El entusiasmo que ha hecho aumentar el número de votantes registrados ha
calado hondo en la población inmigrante en Estados Unidos. Pero casi dos tercios
de los 37,5 millones de personas de origen extranjero en el país no se han hecho
ciudadanos y por lo tanto no pueden sufragar.
Muchos inmigrantes que no son ciudadanos, en situación legal o no, están
empeñando su tiempo y su esfuerzo en favor del candidato por el que quisieran
votar.
No se ha calculado cuántos voluntarios no son ciudadanos. Pero los líderes de
los defensores de los inmigrantes dicen que su número va en aumento.
"Hay millones de personas que todavía no se han hecho ciudadanos, que
necesitan conectarse de algún modo, ser parte del proceso que enrola a aquellos
que pueden votar", explicó Efraín Escobedo, director de participación de
votantes en el Fondo Educacional de la Asociación Nacional de Funcionarios
Latinos Electos y Designados, que ha apelado a no ciudadanos para conseguir
nuevos votantes en estados donde los hispanos pueden tener gran incidencia en la
elección presidencial.
En la nación hay unos 12,1 millones de residentes permanentes legales y 11,8
millones de inmigrantes indocumentados. Las preocupaciones que impulsan a
algunos de ellos a colaborar con el proceso electoral son las mismas que mueven
a los estadounidenses: la depresión económica, el temor al desempleo, las
preocupaciones por el cuidado de la salud y la calidad de la educación.
"Son preocupaciones que no te dejan dormir", comentó Hernán Cortez, un
salvadoreño que ha estado trabajando como voluntario de casa en casa para
conseguir votantes en Aurora, Colorado.
Cortez tiene dos hijos, una esposa que trabaja por la noche en un hospital y
pagos de hipoteca que subieron de 1.000 dólares mensuales a 1.300 en enero. No
es ciudadano: los casi 1.400 dólares en cuotas que tendría que pagar para él y
su esposa ponen la naturalización fuera de su alcance.
Cándida García, una inmigrante nicaragüense y residente legal que hace tareas
de limpieza en la Universidad de Miami, trabaja como voluntaria para el
candidato demócrata Barack Obama y va de puerta en puerta en Miami para
movilizar a los votantes hispanos.
Las horas que trabajaba su marido en una fábrica de muebles de cocina han
sido recortadas, y su hija de 13 años, nacida en Estados Unidos, no tiene seguro
médico. Necesitamos un cambio radical en este país, sentenció.
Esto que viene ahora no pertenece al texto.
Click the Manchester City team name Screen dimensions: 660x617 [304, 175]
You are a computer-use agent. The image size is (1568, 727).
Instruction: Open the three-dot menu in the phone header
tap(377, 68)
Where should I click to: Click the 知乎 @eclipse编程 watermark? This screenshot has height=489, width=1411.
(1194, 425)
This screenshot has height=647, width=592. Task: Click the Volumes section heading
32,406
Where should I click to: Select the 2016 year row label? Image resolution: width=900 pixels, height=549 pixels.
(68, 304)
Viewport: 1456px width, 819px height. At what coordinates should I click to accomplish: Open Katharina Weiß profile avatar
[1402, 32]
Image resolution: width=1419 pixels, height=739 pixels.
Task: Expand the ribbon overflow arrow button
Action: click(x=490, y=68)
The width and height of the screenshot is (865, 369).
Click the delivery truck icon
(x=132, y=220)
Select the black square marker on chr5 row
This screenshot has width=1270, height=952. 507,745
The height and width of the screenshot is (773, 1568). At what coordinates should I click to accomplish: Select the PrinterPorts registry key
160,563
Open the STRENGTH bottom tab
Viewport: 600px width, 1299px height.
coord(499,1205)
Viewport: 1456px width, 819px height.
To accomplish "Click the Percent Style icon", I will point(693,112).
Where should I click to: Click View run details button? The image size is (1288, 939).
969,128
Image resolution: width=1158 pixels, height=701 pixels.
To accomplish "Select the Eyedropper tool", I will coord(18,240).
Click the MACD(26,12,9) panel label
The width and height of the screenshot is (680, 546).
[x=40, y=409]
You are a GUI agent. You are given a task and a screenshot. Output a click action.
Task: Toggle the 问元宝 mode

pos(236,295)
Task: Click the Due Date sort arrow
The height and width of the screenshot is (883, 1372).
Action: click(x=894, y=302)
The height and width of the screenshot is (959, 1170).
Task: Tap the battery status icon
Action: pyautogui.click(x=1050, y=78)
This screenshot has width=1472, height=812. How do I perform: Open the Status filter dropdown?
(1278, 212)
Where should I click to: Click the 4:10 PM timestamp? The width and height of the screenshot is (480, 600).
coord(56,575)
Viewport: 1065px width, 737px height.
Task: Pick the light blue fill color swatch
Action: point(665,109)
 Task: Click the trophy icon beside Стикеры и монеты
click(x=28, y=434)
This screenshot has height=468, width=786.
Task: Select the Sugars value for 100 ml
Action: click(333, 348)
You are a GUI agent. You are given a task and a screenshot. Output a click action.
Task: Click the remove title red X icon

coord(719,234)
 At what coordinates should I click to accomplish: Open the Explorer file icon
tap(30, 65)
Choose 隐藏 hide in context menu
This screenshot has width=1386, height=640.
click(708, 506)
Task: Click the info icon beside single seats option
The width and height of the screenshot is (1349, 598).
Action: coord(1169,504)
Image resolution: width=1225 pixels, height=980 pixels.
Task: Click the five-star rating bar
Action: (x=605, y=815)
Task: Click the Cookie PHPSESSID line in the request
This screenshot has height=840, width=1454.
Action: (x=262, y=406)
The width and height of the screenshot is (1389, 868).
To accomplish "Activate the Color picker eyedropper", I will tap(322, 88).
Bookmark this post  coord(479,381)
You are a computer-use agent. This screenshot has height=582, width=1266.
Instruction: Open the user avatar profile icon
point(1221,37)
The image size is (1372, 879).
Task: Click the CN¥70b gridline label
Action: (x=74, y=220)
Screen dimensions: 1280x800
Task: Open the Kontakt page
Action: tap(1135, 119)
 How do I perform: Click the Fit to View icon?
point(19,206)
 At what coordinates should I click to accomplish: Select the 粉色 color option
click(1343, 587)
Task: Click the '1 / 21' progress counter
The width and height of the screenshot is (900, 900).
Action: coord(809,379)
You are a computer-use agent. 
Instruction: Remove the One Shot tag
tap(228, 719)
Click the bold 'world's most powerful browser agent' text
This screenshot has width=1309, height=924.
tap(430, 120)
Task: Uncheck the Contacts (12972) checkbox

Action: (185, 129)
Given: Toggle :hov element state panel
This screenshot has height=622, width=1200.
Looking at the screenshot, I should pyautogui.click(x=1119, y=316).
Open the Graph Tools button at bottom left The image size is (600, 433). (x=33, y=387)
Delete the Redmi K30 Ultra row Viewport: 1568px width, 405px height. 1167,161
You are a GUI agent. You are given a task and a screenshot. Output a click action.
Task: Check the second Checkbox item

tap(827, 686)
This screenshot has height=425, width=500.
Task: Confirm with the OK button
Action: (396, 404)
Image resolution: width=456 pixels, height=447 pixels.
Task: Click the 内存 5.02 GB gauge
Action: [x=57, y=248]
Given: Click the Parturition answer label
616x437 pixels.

Según un informe divulgado hoy por el Centro Hispano Pew, los votantes
hispanos en Florida son, cada vez más, un bloque heterogéneo que se inclina
paulatinamente al Partido Demócrata.
El informe, que se basa en cifras actualizadas de la Oficina del Censo y del
registro de nuevos votantes, afirma que este año hay más votantes hispanos
afiliados al Partido Demócrata (513.252) que al Republicano (445.526).